[Stored records]
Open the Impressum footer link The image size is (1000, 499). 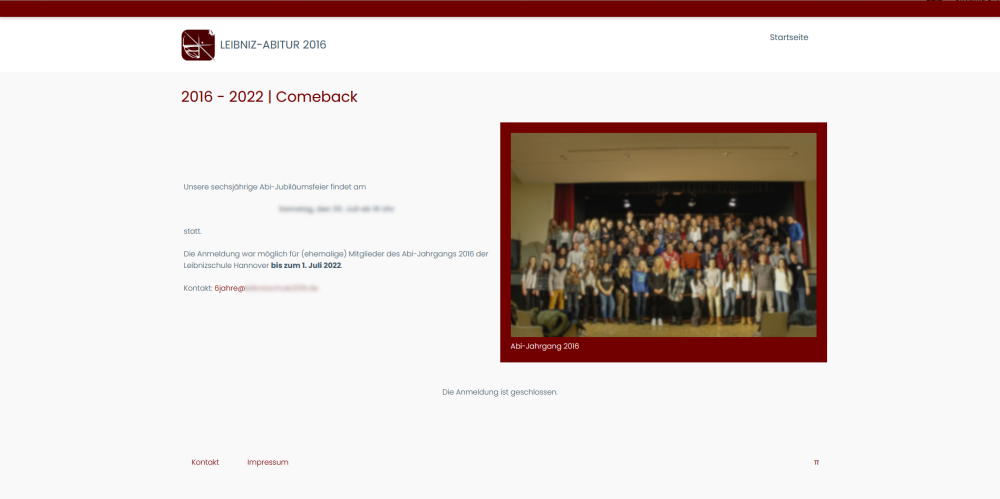tap(267, 462)
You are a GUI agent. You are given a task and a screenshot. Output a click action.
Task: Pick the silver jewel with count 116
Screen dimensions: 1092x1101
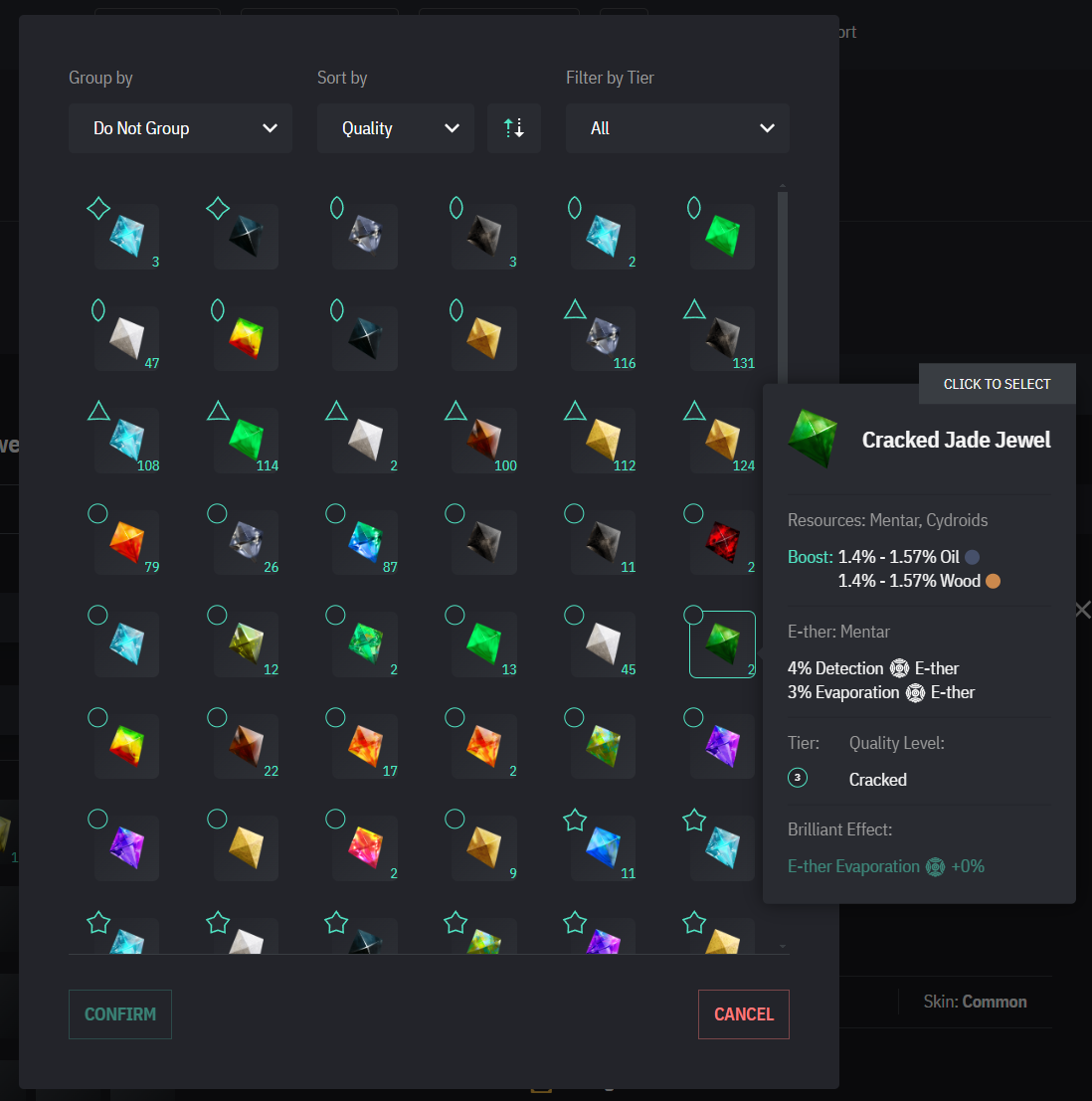point(604,338)
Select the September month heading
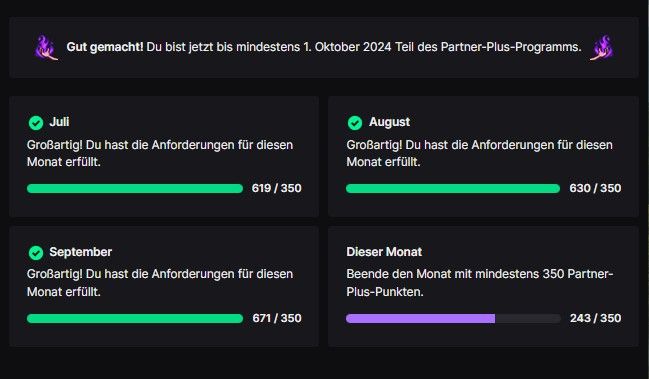The height and width of the screenshot is (379, 649). [x=81, y=252]
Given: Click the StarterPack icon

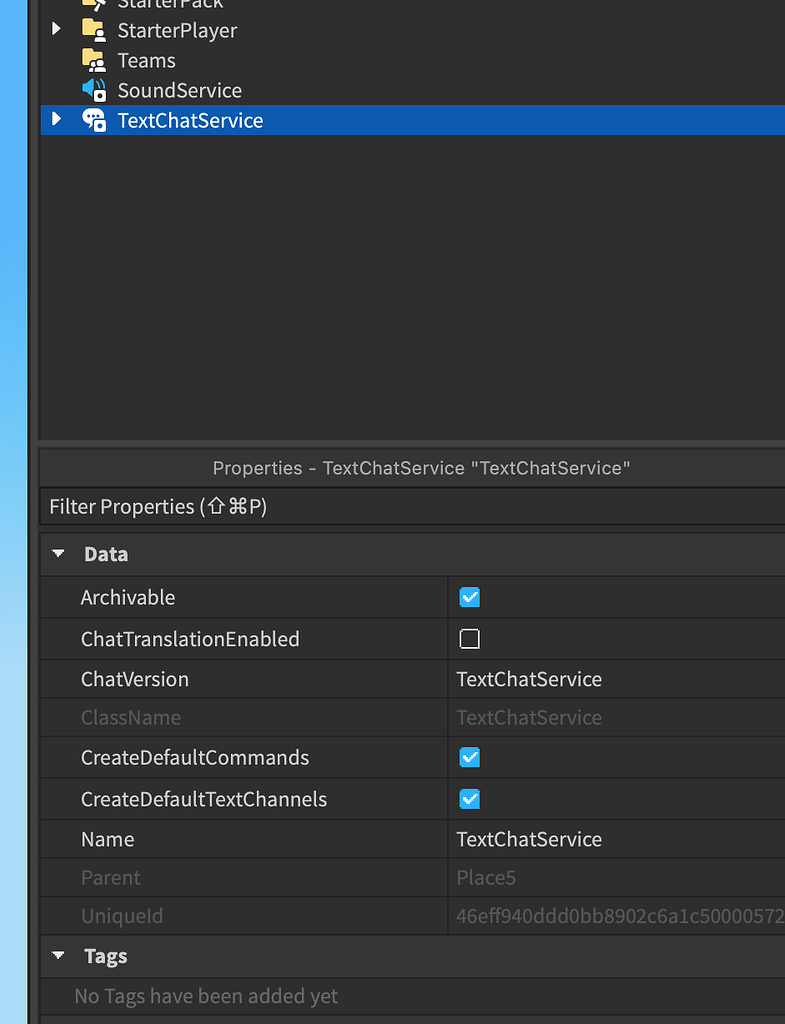Looking at the screenshot, I should pos(94,5).
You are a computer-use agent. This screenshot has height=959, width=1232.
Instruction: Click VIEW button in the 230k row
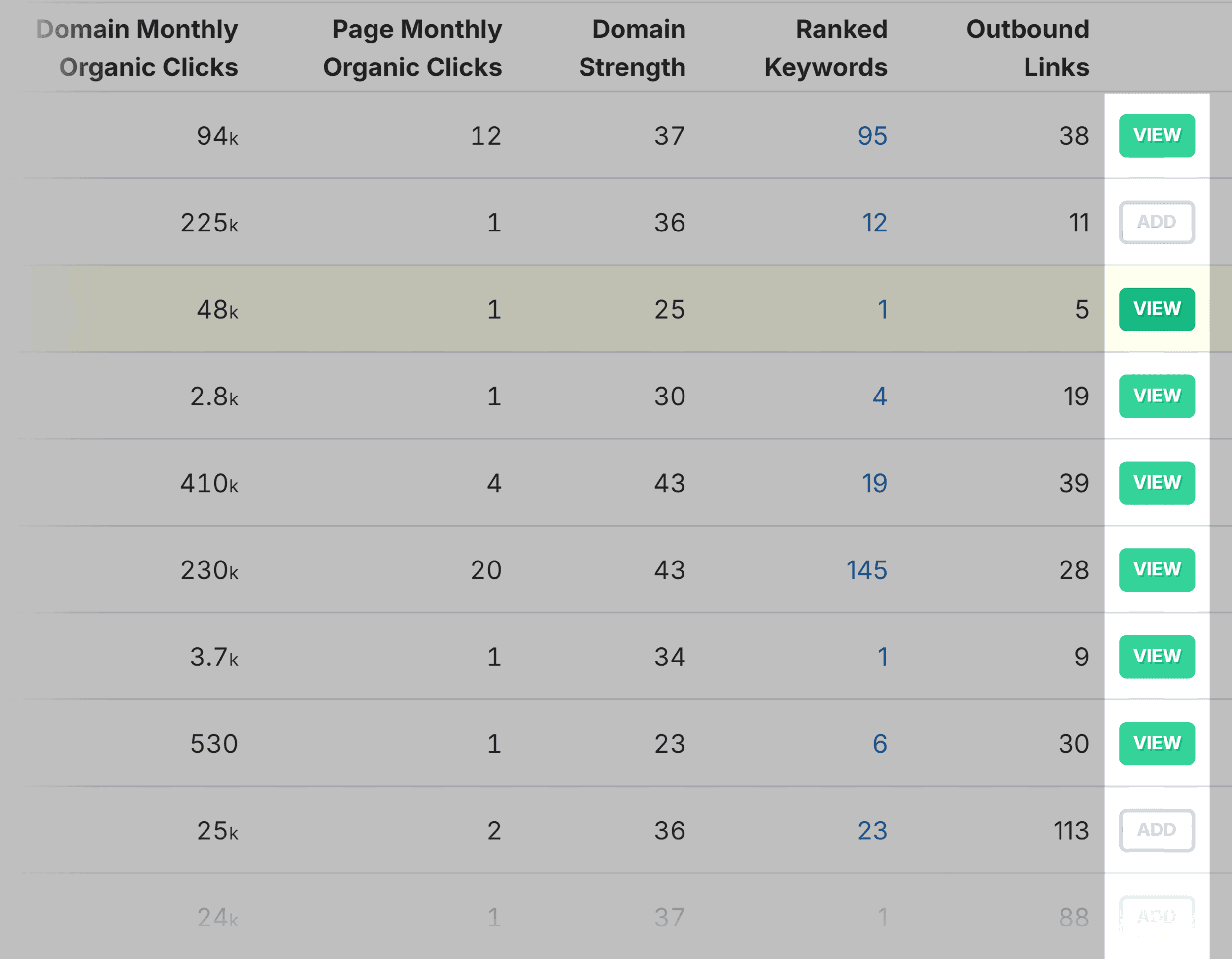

REQUIREMENT:
Wherever a line above contains "agent", copy that line.

RESPONSE TO THIS TASK:
You are a GUI agent. You are given a task and a screenshot. Output a click action.
You are a computer-use agent. This screenshot has height=959, width=1232.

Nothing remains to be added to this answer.